One of them is Sheik Abdulah al-Baraak, a professor at a state university who also acts as a government religious adviser, ABC said.

"Right at the time of the strike on America, he gave a very moving speech, Sheik Abdulah al-Baraak. And he deserves thanks for that," Mr. bin Laden said, according to ABC. The tape is believed to have been recorded in Kandahar in mid-November, when Mr. bin Laden was host to a Saudi sheik believed to be Khaled al-Harbi.

Both ABC and CNN say their translators heard the Saudi visitor explain that he had been smuggled into Afghanistan thanks to his country's religious police.

The visitor used the words jalad alhayaa,a phrase some use to describe the Saudi religious police, Associated Press said.

The Washington Post reported that the passage on the tape actually talks about the man being smuggled into Afghanistan by Iran's religious police.

White House spokesman Ari Fleischer said the initial omissions stemmed from government translators working with little time on a tape with poor sound quality.

"The translation doesn't change anything about the facts of the case," Mr.
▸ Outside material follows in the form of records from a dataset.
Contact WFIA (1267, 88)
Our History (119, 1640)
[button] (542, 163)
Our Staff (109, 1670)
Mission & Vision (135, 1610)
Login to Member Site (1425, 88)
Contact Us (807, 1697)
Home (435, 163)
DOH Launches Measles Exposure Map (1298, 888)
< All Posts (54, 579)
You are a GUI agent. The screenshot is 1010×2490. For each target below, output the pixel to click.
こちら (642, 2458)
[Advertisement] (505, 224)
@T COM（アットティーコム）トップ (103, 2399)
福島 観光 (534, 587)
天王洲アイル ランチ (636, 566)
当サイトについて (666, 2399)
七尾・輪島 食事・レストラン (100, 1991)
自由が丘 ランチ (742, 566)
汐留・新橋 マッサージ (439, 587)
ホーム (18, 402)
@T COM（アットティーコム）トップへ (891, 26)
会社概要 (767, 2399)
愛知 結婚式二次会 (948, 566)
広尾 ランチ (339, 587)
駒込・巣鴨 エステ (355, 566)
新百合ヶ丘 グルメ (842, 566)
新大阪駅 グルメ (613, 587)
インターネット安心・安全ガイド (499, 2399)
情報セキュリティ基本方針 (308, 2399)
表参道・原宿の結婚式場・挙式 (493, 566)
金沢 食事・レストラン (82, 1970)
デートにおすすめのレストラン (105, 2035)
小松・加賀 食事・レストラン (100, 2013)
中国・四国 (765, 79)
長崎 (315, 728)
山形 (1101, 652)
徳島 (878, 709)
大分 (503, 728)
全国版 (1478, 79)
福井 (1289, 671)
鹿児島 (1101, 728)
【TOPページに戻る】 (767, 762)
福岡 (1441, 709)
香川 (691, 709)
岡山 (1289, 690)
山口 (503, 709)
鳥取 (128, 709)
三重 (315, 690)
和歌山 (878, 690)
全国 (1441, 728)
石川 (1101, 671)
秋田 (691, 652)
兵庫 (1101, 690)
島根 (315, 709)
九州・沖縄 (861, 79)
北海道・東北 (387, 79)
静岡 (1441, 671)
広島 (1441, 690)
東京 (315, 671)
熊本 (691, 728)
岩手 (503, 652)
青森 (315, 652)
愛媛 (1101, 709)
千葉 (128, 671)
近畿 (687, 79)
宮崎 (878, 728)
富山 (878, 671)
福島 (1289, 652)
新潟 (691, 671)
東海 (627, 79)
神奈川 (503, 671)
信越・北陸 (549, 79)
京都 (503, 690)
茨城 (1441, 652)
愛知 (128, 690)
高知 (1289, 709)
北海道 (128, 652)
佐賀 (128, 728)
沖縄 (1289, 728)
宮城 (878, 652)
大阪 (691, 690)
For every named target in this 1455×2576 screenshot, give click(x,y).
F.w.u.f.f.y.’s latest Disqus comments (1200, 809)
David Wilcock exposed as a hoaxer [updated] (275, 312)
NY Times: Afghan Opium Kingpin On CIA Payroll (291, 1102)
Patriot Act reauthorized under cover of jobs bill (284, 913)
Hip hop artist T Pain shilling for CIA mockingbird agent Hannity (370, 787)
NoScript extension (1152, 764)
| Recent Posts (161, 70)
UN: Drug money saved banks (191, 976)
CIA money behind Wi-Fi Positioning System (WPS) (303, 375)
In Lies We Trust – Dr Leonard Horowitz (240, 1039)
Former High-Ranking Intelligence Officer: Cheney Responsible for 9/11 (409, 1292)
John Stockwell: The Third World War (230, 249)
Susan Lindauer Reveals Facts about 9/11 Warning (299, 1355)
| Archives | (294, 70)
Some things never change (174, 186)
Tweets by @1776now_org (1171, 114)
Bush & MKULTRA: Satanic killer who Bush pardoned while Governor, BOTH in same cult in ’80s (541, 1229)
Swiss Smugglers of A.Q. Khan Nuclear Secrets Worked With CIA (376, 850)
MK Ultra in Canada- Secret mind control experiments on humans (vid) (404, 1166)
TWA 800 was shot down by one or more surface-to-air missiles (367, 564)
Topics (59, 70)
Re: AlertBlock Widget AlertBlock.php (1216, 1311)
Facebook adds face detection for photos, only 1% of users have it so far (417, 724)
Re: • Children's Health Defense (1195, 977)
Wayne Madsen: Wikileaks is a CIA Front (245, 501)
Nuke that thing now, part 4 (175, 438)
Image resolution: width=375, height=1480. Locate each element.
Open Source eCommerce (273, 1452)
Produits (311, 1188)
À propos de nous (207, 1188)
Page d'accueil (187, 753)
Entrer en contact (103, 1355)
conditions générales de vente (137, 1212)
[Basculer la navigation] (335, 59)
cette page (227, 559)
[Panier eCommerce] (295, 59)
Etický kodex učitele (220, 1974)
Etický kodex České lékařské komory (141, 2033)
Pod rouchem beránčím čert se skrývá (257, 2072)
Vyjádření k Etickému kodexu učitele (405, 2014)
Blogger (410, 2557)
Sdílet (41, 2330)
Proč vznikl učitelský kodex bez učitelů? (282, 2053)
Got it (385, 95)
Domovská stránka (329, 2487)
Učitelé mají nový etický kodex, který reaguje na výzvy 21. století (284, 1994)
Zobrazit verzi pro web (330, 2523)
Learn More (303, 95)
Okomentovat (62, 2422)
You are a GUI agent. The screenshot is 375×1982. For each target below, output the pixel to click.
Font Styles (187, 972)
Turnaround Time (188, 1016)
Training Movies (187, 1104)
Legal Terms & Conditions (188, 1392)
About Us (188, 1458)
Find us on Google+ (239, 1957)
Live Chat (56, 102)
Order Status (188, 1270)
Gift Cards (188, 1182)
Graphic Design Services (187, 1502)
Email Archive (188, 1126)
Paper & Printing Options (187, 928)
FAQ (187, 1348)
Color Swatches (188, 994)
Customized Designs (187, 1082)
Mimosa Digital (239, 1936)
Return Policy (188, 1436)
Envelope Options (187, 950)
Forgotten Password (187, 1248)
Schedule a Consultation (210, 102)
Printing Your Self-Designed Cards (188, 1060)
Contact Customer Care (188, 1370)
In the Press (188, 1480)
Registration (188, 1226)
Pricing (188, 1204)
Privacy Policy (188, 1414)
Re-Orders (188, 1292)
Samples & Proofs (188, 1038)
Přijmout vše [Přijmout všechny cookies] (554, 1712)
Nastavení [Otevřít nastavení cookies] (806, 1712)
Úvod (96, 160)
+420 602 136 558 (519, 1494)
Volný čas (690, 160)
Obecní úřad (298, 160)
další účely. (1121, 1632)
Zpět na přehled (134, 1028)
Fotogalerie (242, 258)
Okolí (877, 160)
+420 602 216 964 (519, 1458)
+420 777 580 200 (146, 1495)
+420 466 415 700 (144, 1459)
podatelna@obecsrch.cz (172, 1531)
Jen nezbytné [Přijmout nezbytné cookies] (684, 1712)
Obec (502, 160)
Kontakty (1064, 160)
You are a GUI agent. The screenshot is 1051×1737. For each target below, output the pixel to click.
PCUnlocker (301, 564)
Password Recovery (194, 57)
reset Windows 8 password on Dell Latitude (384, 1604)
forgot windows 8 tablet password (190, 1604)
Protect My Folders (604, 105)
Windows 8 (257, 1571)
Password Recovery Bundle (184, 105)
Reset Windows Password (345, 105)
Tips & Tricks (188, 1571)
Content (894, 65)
Fleischer said, alluding to his government's initial goal to release the tape to highlight Mr. bin Laden's guilt.

He denied the United States tried to protect Saudi sensibilities. "This whole contention there was something left out is a far-fetched one."

The two leading Arabic translators, a Lebanese and an Egyptian, might have had trouble with Mr. bin Laden's Saudi dialect.

The Washington Post fleshed out some previously reported comments that Mr. bin Laden made on the tape. The Post says Mr. bin Laden used a derogatory term for blacks when he bragged that the Sept. 11 hijackers had caught the whole world's attention. He said: "They made the whole world listen to them, whether Arab or non-Arab or slaves [derogatory slang term for blacks] or Chinese. Better than millions of books, tapes or booklets."

Also, Mr. bin Laden is reported to have explained that most of the hijackers didn't know the precise target of the operation until they were "walking fast" to their plane gates.